Choosing Hospice Under Medicare
What is hospice, and when can someone get it under Medicare?
What is hospice? Hospice is an alternative to regular medical care for people in the final months of life. Instead of continuing to try curing or delaying the fatal disease or condition, hospice ends treatment altogether. Instead, its goal is to control pain and other symptoms and make the patient's last stretch of life as comfortable as possible. Hospice can result in a significant improvement in the patient's quality of life, with a focus on her as a person rather than on her disease.

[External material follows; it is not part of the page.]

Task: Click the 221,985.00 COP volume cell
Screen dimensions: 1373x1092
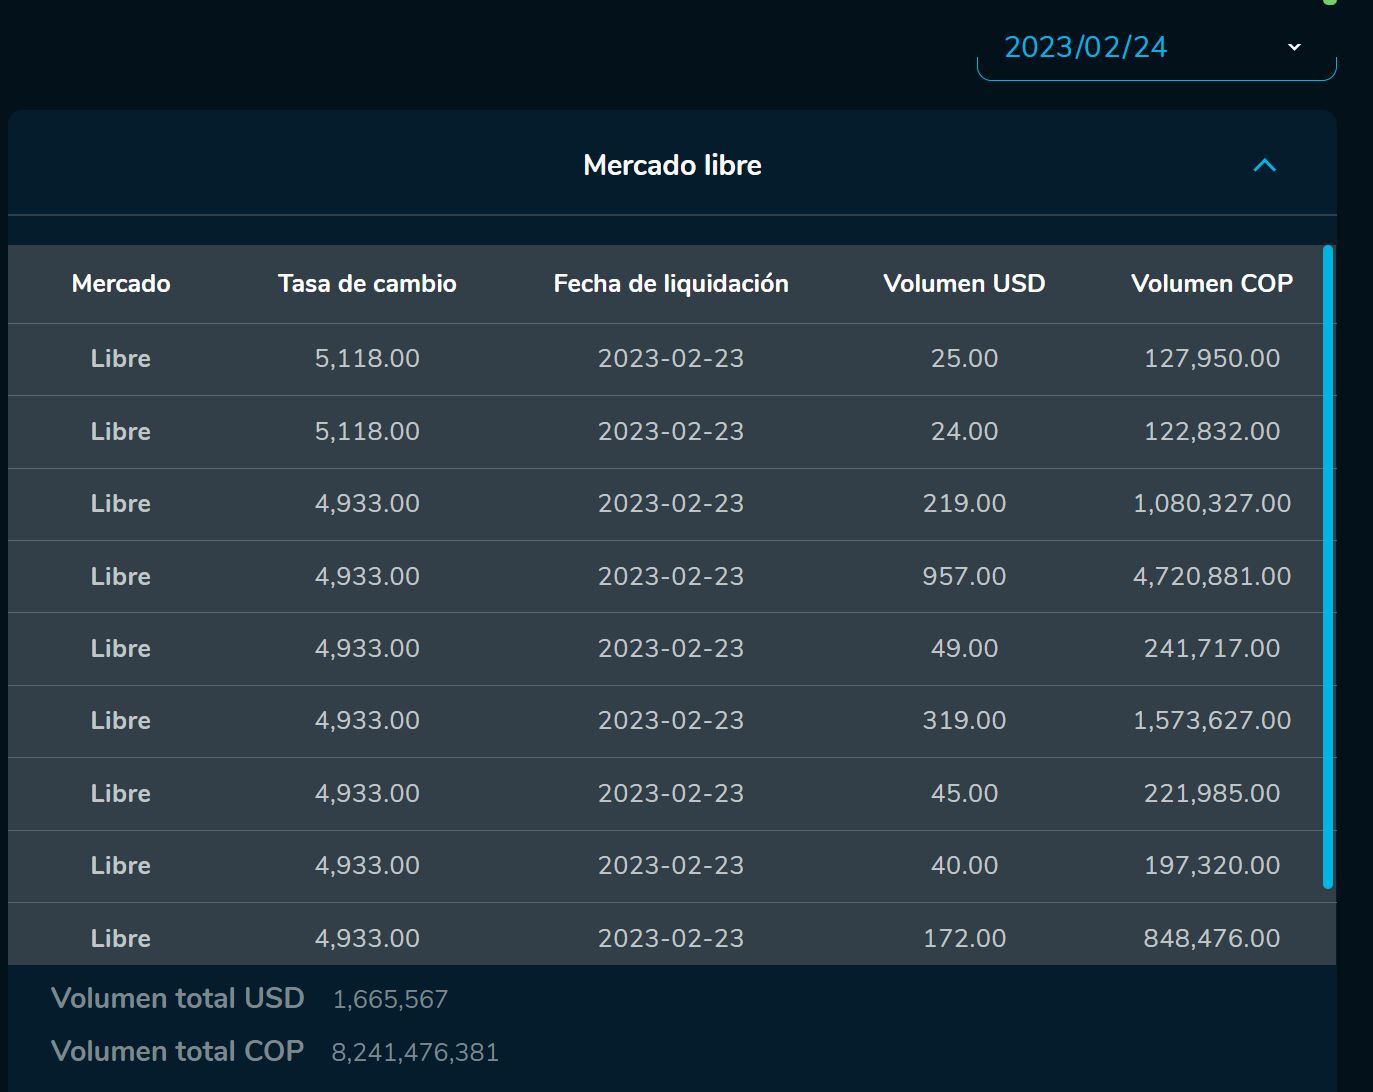Action: pyautogui.click(x=1211, y=793)
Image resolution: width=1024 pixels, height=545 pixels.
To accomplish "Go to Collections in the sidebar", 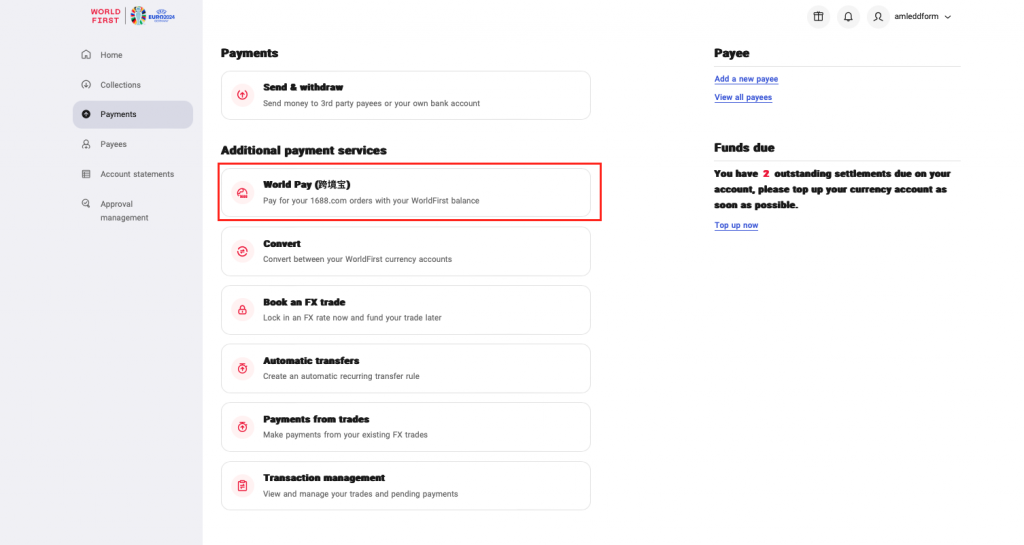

If someone chooses hospice, it means she can leave the hospital or nursing facility and spend her last weeks or months in her own home or in a family member's. Hospice caregivers are specially trained to carefully calibrate pain medication and other symptom relief so that a patient is as comfortable as possible and able to appreciate the time she has left with loved ones.
Because hospice caregivers work wherever a patient is staying, they can also bring relief to you or others who are providing most of her daily care. Hospice can even move a patient into a special hospice facility for a few days of what is called "respite care," giving you and other caregivers a short break from your duties.
When and how can a patient choose Medicare hospice? If she's enrolled in Medicare Part A and meets certain conditions, she may choose to receive Medicare-covered hospice care, which covers nearly the full cost. To qualify, her treating physician must certify that she has a terminal illness and that she probably has less than six months to live.
Of course, doctors usually can't predict exactly how long someone will live. And they are sometimes reluctant to say what they think about life expectancy. So Medicare builds in a protection in case the prediction proves wrong -- if a patient chooses hospice but lives longer than six months, hospice can be continued as long as she needs it. Or, if her condition stabilizes or even improves, she can give up hospice and return to regular Medicare coverage.
The other condition is that she must formally give up any further treatment of her terminal illness or condition. This "giving up" may be very difficult, both for caregivers and the patient. But recognizing the futility of further treatment is an essential part of the transition to hospice and is necessary for hospice to bring maximum relief and comfort to her.
Does choosing hospice mean someone gives up all medical treatment? By choosing hospice, a patient gives up all treatment of her terminal illness or condition. But that doesn't mean she gives up treatment -- and Medicare coverage -- for any other illness or condition that might trouble her during her last months of life. If she gets the flu or has trouble with her back or has any other medical problem, she can receive treatment from her doctors and have it covered by Medicare Part B in the normal way.
Is choosing Medicare hospice a decision a person is stuck with? There are several reasons why someone eventually might want to discontinue hospice care. She might simply change her mind about giving up treatment, or her doctors might advise her about a new treatment. Her condition might stabilize or even improve, changing the doctor's prognosis about how long she has to live. Or for some reason she might not like hospice care and prefer to return to regular Medicare coverage (which still allows her to refuse any specific treatment she doesn't want). For any of these reasons -- or for no reason at all -- a patient can end hospice care at any time and return to regular Medicare coverage.